With the mayoral election just around the corner, the hue and cry has gone out about how much better off New York City is today, compared with 20 years ago. Michael Goodwin, in an editorial in last Sunday's New York Post, warns readers that a city under Bill de Blasio, the Democratic nominee for Mayor of New York City, who, in Goodwin's words "cut his teeth under David Dinkins", will revert to the mean streets of Travis Bickle's "Taxi Driver" era. If Goodwin is to be believed, a city under de Blasio will soon become the almost unlivable dystopia that many felt it had become pre-Giuliani/Bloomberg. It turns out that Goodwin may be off in his timing. Bloomberg hasn't left office yet, and already Times Square is seeing the first traces of the dreaded Zombie Apocalypse.
Relax, not really. The zombies who have been seen recently in the Crossroads of the World are actually, under all that crusty blood and ooze, three young artists who have a gift for special effects makeup, a la the foul creatures regularly seen on the hit AMC show, "The Walking Dead". They have been witnessed, for the past month or so, shuffling amidst the Elmos, Buzz Lightyears and assorted costumed characters that have turned Times Square into an off-brand version of "Pee Wee's Playhouse". Cesar Johan Vargas is a Beauty and Special Effects makeup artist who has worked with Cirque Du Soleil in Las Vegas. Kamila Wysocka is a Creative Director who transplanted from Sarasota, Florida, and Alexis Jackson is a theater actor, also from Florida, and the newest member of the team, having arrived in NYC three months ago. Together, they spend about three hours, usually on a Friday night, at their makeup tables creating the revolting visage of a zombie before boarding the Q train for the trip to Times Square from their home base in Brooklyn.
The zombie's first stop, this past Friday night, was the Jamba Juice on 7th Avenue and 47th Street. The employees there were unfazed by their ghoulish guests, who chose the giant smoothies to fuel up on because the straws gave easy access through the layers of latex and fake blood. The trio of walking dead did not get much of a chance to enjoy their liquid dinner before requests for photo ops started pouring in. For the next five or so hours, team zombie complied with dozens of requests for photos, as they slouched and shuffled their way from 47th Street to 42nd Street. The verisimilitude of their zombie makeup elicited many genuine yelps of fear and shock from people of both genders and all ages. Once people became aware of the joke, most enthusiastically begged to pose with Vargas, Wysocka and Jackson, and happily passed along tips as a show of appreciation for the effort put into the costumes and makeup, and for helping turn a visit to NYC into something truly unique.

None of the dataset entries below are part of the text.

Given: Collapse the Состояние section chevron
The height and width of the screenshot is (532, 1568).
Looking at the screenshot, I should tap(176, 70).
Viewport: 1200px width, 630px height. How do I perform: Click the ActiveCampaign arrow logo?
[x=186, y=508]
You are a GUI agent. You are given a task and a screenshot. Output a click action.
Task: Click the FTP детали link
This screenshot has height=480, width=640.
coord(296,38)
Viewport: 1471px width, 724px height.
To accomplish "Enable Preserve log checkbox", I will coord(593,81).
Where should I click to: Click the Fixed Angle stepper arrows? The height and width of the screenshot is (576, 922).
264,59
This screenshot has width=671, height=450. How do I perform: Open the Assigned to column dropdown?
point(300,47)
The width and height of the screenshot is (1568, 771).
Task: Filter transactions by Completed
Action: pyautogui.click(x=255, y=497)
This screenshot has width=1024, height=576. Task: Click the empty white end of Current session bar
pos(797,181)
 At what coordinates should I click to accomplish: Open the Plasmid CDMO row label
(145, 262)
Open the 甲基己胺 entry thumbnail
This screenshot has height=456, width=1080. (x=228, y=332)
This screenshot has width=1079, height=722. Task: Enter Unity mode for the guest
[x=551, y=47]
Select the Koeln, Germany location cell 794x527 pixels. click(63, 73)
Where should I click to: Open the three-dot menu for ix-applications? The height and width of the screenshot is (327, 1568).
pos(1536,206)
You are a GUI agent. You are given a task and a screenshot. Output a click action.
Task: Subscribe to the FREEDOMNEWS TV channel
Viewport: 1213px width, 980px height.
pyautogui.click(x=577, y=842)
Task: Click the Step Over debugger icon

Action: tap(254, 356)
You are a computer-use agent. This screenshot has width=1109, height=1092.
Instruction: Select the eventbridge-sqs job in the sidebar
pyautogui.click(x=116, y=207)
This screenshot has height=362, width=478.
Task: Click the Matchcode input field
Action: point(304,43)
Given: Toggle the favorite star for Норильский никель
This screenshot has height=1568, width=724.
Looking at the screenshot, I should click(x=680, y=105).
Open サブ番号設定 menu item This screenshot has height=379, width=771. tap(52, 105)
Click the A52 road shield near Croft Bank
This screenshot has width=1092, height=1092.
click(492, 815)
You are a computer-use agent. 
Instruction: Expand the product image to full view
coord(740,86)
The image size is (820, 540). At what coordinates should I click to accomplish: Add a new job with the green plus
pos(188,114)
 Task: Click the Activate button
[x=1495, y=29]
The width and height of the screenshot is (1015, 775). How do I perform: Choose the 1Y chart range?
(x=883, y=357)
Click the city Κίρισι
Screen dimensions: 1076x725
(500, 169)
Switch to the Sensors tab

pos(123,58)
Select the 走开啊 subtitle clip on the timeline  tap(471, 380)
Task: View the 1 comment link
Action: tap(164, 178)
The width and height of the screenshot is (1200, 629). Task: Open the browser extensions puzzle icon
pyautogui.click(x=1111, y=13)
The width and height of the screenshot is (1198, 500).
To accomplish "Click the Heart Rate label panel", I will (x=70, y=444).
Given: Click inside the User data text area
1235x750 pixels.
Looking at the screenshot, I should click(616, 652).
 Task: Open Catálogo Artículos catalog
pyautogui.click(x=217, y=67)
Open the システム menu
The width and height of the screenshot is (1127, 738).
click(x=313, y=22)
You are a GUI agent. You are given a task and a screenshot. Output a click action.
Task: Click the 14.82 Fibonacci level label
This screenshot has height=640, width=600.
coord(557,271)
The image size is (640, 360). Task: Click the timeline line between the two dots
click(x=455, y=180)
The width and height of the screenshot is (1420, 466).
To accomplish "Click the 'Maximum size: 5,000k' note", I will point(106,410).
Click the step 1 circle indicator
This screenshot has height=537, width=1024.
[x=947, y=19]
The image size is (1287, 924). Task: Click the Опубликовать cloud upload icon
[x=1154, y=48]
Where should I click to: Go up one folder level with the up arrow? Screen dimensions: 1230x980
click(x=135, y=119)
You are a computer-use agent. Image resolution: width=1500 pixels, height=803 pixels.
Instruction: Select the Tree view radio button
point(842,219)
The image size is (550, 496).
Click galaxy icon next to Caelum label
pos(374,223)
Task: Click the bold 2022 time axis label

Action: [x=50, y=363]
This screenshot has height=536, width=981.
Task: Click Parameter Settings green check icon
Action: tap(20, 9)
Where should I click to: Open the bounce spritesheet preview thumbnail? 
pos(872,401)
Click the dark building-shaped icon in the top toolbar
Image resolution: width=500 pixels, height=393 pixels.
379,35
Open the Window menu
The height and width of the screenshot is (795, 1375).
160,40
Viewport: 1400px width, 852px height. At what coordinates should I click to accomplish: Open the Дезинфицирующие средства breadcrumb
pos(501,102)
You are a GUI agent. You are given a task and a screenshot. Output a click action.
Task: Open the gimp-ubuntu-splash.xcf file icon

The process of turning three attractive young faces into ghouls requires more than time; Vargas, Wysocka and Jackson call upon their artistic ingenuity and resourcefulness improvising the disgusting detritus of the undead. For teeth, fake nails are cleverly chipped, stained and affixed to heavy duty tape that is then applied around the mouth and covered with tissue, liquid latex, spirit gum and a mixing medium called Third Degree. Brand new clothes are painted over with Chroma Cake, a MAC product that is mixed with water, similar to painting, and then cut, ripped and layered to give that recently buried look. Hair is rendered dull and lifeless with baby oil and talcum powder. Assorted fake scabs, scars and bottles of "wound juice" are smeared over clear flesh in the transformative process from human to zombie. The final touch is the pouring of fake blood on each other before exiting their apartment to walk past their neighbors toward the subway station.
Robert Kirkman, the creator of "The Walking Dead" comic book series, and an Executive Producer and writer for the show, talks about why zombies have taken hold of the collective consciousness in an interview with Rolling Stone this month. He speculates that, despite the show's depressing bleakness, he "thinks about it optimistically. Maybe it's going to make us better people by the end of it." Kirkman may be commenting on the show's depiction of humanity, post-zombie virus outbreak, getting back to basics and having to band together for the survival of what is left of the human race. Bleak is an understatement for the new season, which, under new show runner, Scott Gimple, is more personal and character driven, giving the viewer a visceral experience of what life could be like after an apocalypse, viral or nuclear. For some, the line between fantasy and reality can become too easily blurred, as evidenced by Sunday night's shooting death of a 22 year old college student in Yorba Linda, California. Paul Bracamontes was allegedly in the back yard of a stranger's home, yelling about zombies, and was fatally shot by the owner of the house when he broke through the glass door. An autopsy is pending to determine if the student was high on drugs or alcohol. Either way, tragically for that individual, the zombie apocalypse had indeed begun, at least in his head.